> _AIM A_:
Answer these questions from the passage on the ASUU strike, one per line:
(i) Who issued the statement in which Ngige spoke?
(ii) With which agency has adopting the payment platform caused friction for ASUU?
(iii) What percentage does NITDA insist the test should reach?
> _AIM B_:
Using the passage on the ASUU strike, decide whether each statement agrees with it:
(i) Ngige's statement was issued on Tuesday.
(ii) Ngige accepts responsibility for the prolonged strike.
(iii) Ngige says a hacker who adds zeros to hundreds can turn them into billions.
> _AIM C_: Resume the passage on the ASUU strike after its final sentence and keep writing it.

> _PAGE TEXT_:
------------------------------------------------------------------------
According to NAN, Ngige said this on Tuesday in a statement issued by Patience Onuobia, the ministry’s acting head of press and public relations.

One of the issues raised by ASUU on its current strike is the adoption of UTAS as a payment platform for university lecturers.

The adoption of the payment platform has caused some friction between ASUU and the National Information and Technology Development Agency (NITDA) over the integrity test conducted on UTAS.


Speaking on the development, Ngige said NITDA has made it clear that ASUU needs to address the issues raised on UTAS, but the union has insisted on using it.

“ASUU insists that National Information and Technology Development Agency (NITDA) should take the payment platform, University Transparency Accountability Solution (UTAS) that it developed; that they should deploy it for payment in the university whether it is good or bad, whether it failed integrity and vulnerability test or not,” he said.

“ASUU members know that fraud committed on payment platforms can run into billions. If a hacker adds zeros to hundreds, it becomes billions.


As a conciliator, I spoke to ASUU and NITDA to continue the test and see whether they could make up the lapses and arrive at 100 percent because that is what NITDA insists on.”

He added that he is only a “conciliator” between both parties and is not responsible for the prolonged strike action.
------------------------------------------------------------------------
> _PROVIDED RECORDS_:
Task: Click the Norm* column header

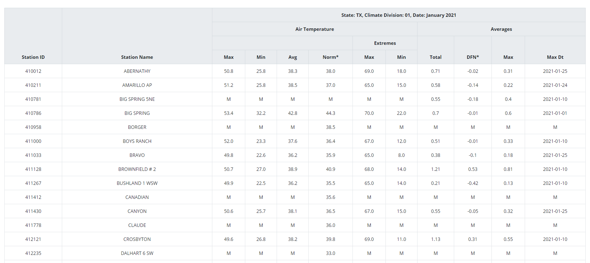Action: pyautogui.click(x=330, y=57)
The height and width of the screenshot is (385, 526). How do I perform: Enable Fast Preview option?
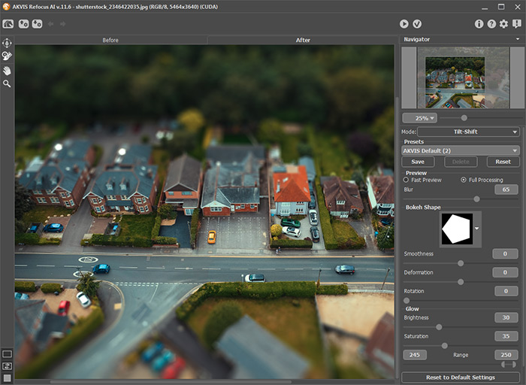[406, 180]
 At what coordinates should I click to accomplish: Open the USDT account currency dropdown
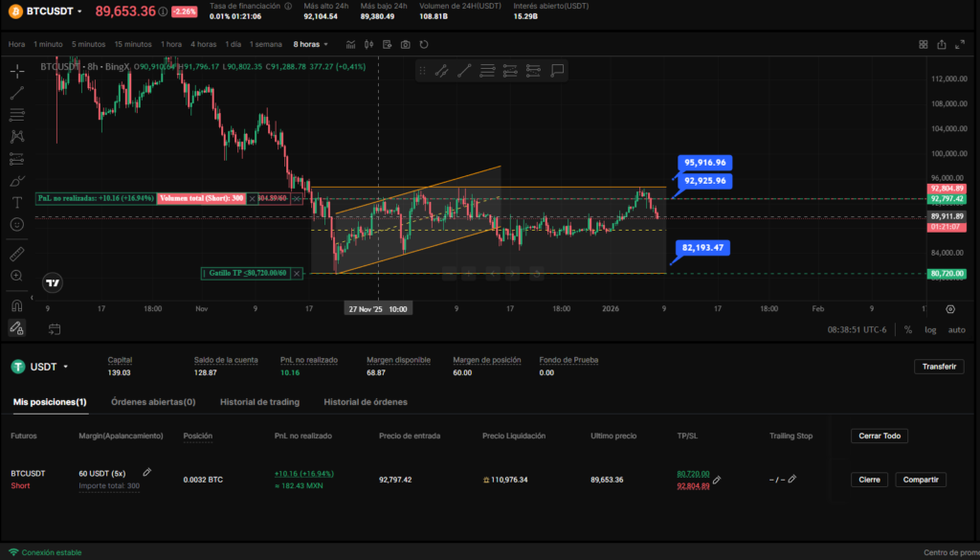pyautogui.click(x=65, y=367)
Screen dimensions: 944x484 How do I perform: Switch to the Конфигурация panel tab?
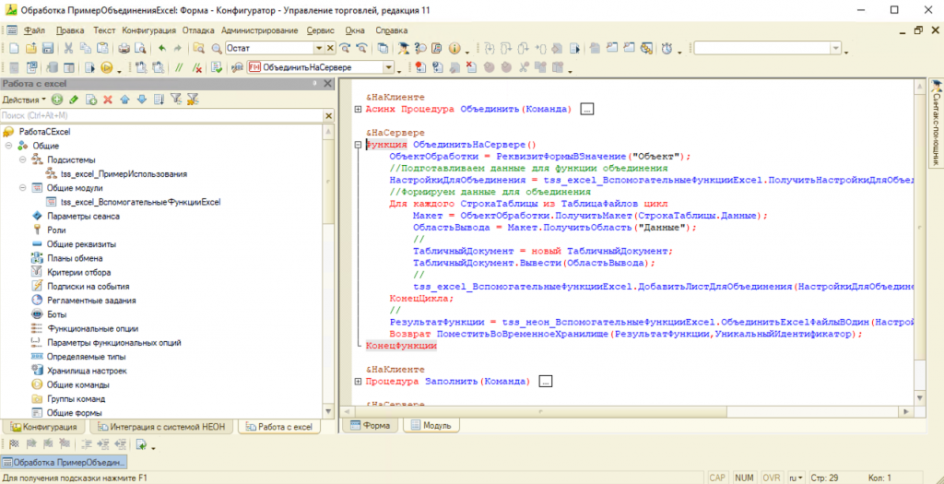click(44, 427)
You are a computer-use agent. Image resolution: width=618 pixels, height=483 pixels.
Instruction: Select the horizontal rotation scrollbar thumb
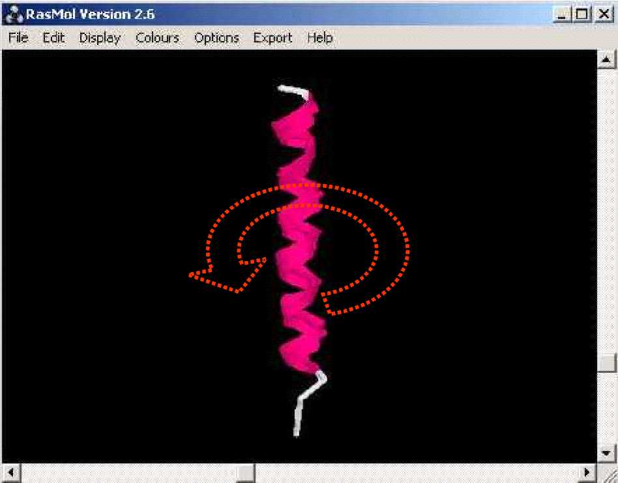pos(245,472)
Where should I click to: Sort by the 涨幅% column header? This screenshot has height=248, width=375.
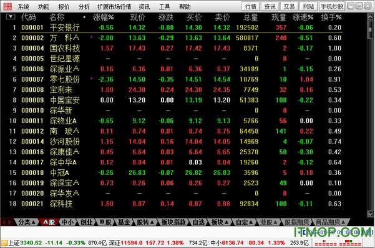click(x=104, y=17)
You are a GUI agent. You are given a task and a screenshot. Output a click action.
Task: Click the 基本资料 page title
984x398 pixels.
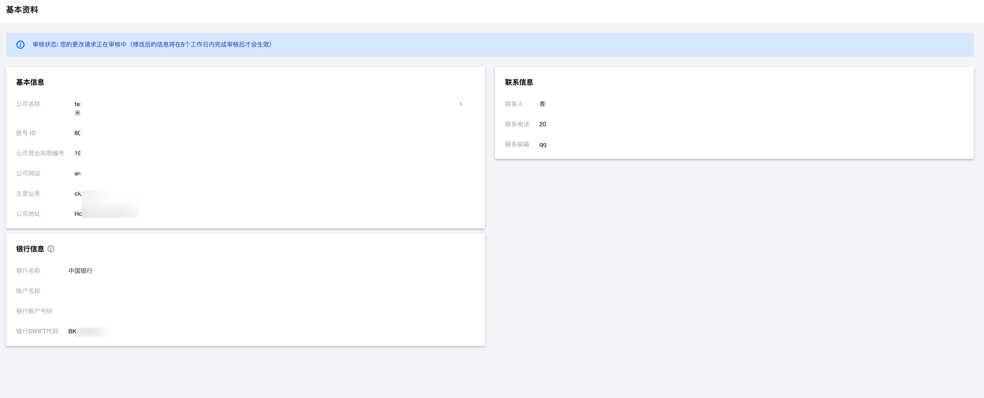click(22, 10)
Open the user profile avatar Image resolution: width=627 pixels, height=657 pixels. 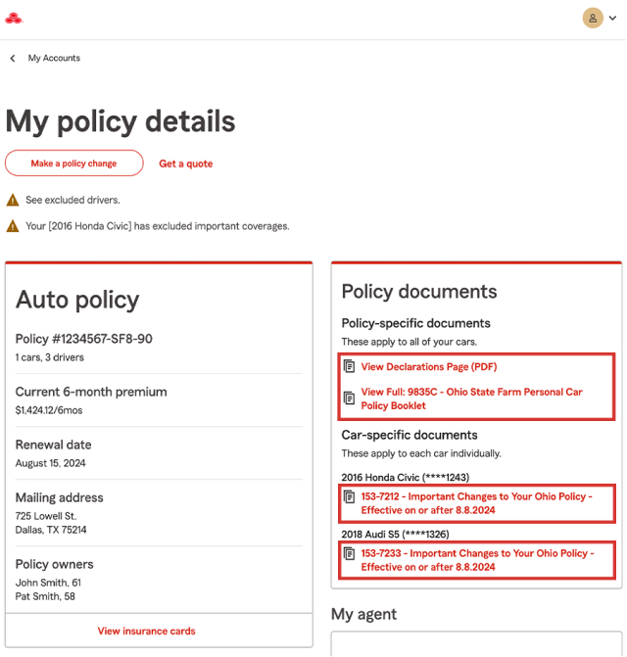click(x=593, y=18)
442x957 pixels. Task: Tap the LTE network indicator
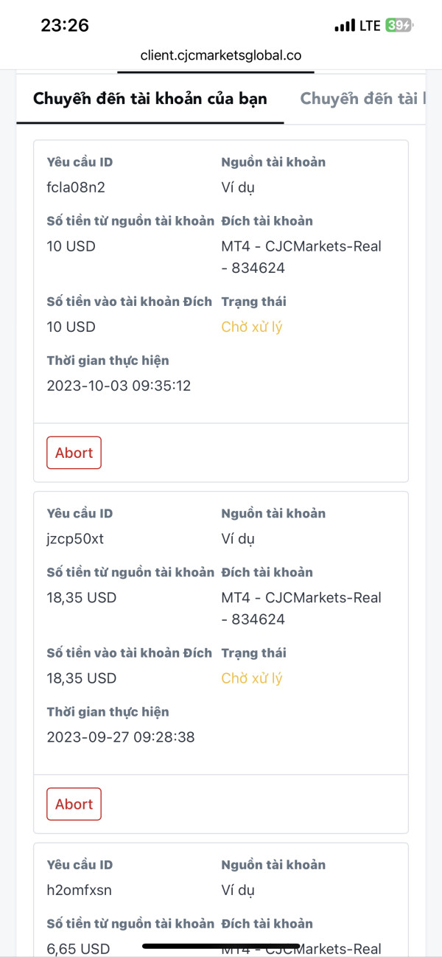(x=370, y=26)
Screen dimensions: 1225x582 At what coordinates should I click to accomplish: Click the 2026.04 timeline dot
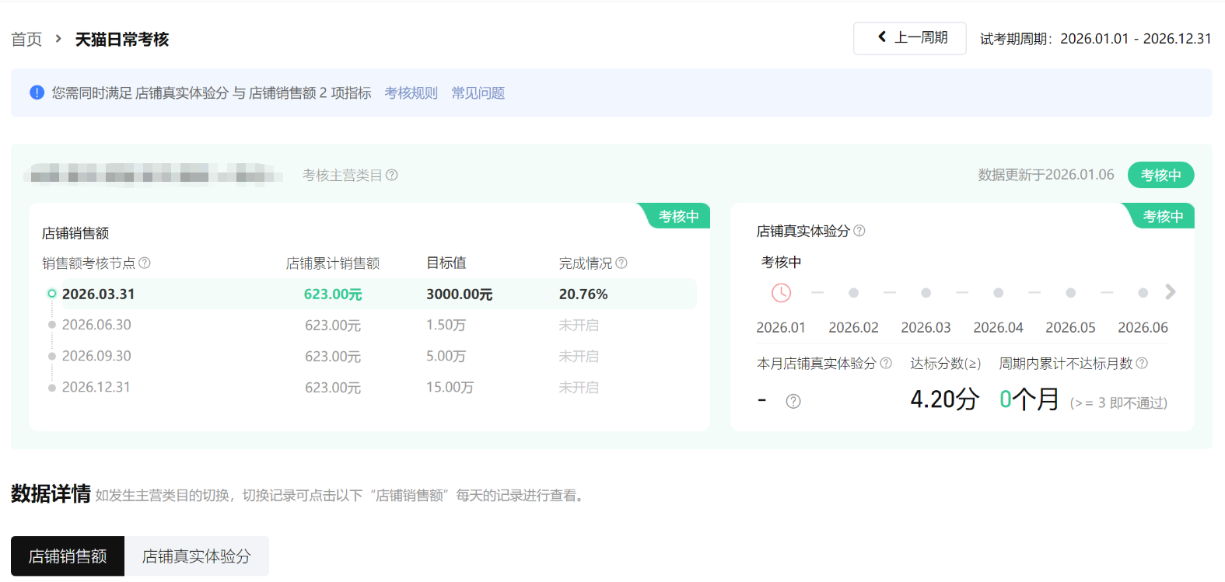click(x=999, y=293)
------------------------------------------------------------------------
> _EXERCISE OUTPUT A_:
(i) Patience Onuobia, the ministry's acting head of press and public relations
(ii) The National Information and Technology Development Agency (NITDA)
(iii) 100 percent

> _EXERCISE OUTPUT B_:
(i) Yes: "Ngige said this on Tuesday in a statement issued by Patience Onuobia"
(ii) No: "is not responsible for the prolonged strike action"
(iii) Yes: "If a hacker adds zeros to hundreds, it becomes billions."

> _EXERCISE OUTPUT C_:
“These are the issues. So if you hear someone saying Ngige is responsible, it is wrong. I’m not the one that implements. I’m the conciliator. I conciliate, so that there will be no more warfare and even in conciliation, once I apprehend, the parties go back to status quo ante, which means, you call off the strike,” he said.

“ASUU should have by now called off the strike because that’s what the law says. However, when conciliation fails, the Minister is under obligation by section 9 and 14 of Trade Disputes Act, Cap T8 , Laws of the Federation of Nigeria to transmit the results of the negotiation to the Industrial Arbitration Panel (IAP) or to National Industrial Court of Nigeria (NICN).

“In the ongoing ASUU imbroglio, I’m the conciliator. I bring them to negotiate with their employers — that is the ministry of education and the National University Commission as well as IPPIS, the office of the Accountant General of the Federation, all under the Ministry of Finance.

“At the end of every negotiation, we put down what everybody has agreed on in writing and add timelines for implementation.”